» **EXERCISE DESCRIPTION**
Below is a set of records. Repeat all of them exactly.

» **PROVIDED ENTRIES**

== Segment start ==

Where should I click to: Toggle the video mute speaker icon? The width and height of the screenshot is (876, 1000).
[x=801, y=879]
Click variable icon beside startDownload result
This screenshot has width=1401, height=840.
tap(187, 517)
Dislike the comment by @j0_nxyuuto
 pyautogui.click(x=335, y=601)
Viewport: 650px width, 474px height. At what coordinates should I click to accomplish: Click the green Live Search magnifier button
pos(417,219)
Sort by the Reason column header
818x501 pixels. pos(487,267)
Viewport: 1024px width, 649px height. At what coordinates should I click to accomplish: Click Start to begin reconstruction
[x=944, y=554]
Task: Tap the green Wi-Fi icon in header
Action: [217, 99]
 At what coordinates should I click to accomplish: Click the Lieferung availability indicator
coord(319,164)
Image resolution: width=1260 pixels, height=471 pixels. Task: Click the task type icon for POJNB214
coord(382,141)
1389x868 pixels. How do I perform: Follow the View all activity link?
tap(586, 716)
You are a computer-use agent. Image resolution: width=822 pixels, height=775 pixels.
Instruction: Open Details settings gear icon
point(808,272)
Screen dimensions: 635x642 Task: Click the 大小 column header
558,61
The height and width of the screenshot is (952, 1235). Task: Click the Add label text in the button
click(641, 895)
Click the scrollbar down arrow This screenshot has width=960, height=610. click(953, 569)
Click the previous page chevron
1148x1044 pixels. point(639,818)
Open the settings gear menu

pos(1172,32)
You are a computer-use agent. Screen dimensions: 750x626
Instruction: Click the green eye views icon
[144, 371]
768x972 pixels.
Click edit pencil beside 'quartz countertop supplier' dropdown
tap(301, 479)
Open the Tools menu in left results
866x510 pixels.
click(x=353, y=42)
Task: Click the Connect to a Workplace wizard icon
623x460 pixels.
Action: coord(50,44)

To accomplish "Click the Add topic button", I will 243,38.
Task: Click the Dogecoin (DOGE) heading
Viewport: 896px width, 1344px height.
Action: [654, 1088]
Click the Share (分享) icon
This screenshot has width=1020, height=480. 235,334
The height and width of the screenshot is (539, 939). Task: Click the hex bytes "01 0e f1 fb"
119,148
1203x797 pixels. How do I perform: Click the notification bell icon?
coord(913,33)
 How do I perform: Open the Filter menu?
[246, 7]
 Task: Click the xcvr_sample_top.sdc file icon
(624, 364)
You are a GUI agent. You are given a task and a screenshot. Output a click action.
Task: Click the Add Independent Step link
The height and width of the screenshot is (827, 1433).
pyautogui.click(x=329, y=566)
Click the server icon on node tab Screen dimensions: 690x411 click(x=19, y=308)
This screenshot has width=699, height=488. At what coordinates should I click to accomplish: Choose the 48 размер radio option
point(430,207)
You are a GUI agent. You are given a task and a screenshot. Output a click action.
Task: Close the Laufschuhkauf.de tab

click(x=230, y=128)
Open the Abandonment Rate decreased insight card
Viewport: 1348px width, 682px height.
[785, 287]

== Segment end ==

» **SOLVED EXERCISE**
Where should I click to: Toggle the video mute speaker icon? The width and height of the screenshot is (876, 1000).
[x=801, y=879]
Click variable icon beside startDownload result
This screenshot has width=1401, height=840.
tap(187, 517)
Dislike the comment by @j0_nxyuuto
 pyautogui.click(x=335, y=601)
Viewport: 650px width, 474px height. At what coordinates should I click to accomplish: Click the green Live Search magnifier button
pos(417,219)
Sort by the Reason column header
818x501 pixels. pos(487,267)
Viewport: 1024px width, 649px height. At what coordinates should I click to accomplish: Click Start to begin reconstruction
[x=944, y=554]
Task: Tap the green Wi-Fi icon in header
Action: [217, 99]
 At what coordinates should I click to accomplish: Click the Lieferung availability indicator
coord(319,164)
Image resolution: width=1260 pixels, height=471 pixels. Task: Click the task type icon for POJNB214
coord(382,141)
1389x868 pixels. How do I perform: Follow the View all activity link?
tap(586, 716)
You are a computer-use agent. Image resolution: width=822 pixels, height=775 pixels.
Instruction: Open Details settings gear icon
point(808,272)
Screen dimensions: 635x642 Task: Click the 大小 column header
558,61
The height and width of the screenshot is (952, 1235). Task: Click the Add label text in the button
click(641, 895)
Click the scrollbar down arrow This screenshot has width=960, height=610. click(953, 569)
Click the previous page chevron
1148x1044 pixels. point(639,818)
Open the settings gear menu

pos(1172,32)
You are a computer-use agent. Screen dimensions: 750x626
Instruction: Click the green eye views icon
[144, 371]
768x972 pixels.
Click edit pencil beside 'quartz countertop supplier' dropdown
tap(301, 479)
Open the Tools menu in left results
866x510 pixels.
click(x=353, y=42)
Task: Click the Connect to a Workplace wizard icon
623x460 pixels.
Action: coord(50,44)

To accomplish "Click the Add topic button", I will 243,38.
Task: Click the Dogecoin (DOGE) heading
Viewport: 896px width, 1344px height.
Action: [654, 1088]
Click the Share (分享) icon
This screenshot has width=1020, height=480. 235,334
The height and width of the screenshot is (539, 939). Task: Click the hex bytes "01 0e f1 fb"
119,148
1203x797 pixels. How do I perform: Click the notification bell icon?
coord(913,33)
 How do I perform: Open the Filter menu?
[246, 7]
 Task: Click the xcvr_sample_top.sdc file icon
(624, 364)
You are a GUI agent. You are given a task and a screenshot. Output a click action.
Task: Click the Add Independent Step link
The height and width of the screenshot is (827, 1433).
pyautogui.click(x=329, y=566)
Click the server icon on node tab Screen dimensions: 690x411 click(x=19, y=308)
This screenshot has width=699, height=488. At what coordinates should I click to accomplish: Choose the 48 размер radio option
point(430,207)
You are a GUI agent. You are given a task and a screenshot. Output a click action.
Task: Close the Laufschuhkauf.de tab

click(x=230, y=128)
Open the Abandonment Rate decreased insight card
Viewport: 1348px width, 682px height.
[785, 287]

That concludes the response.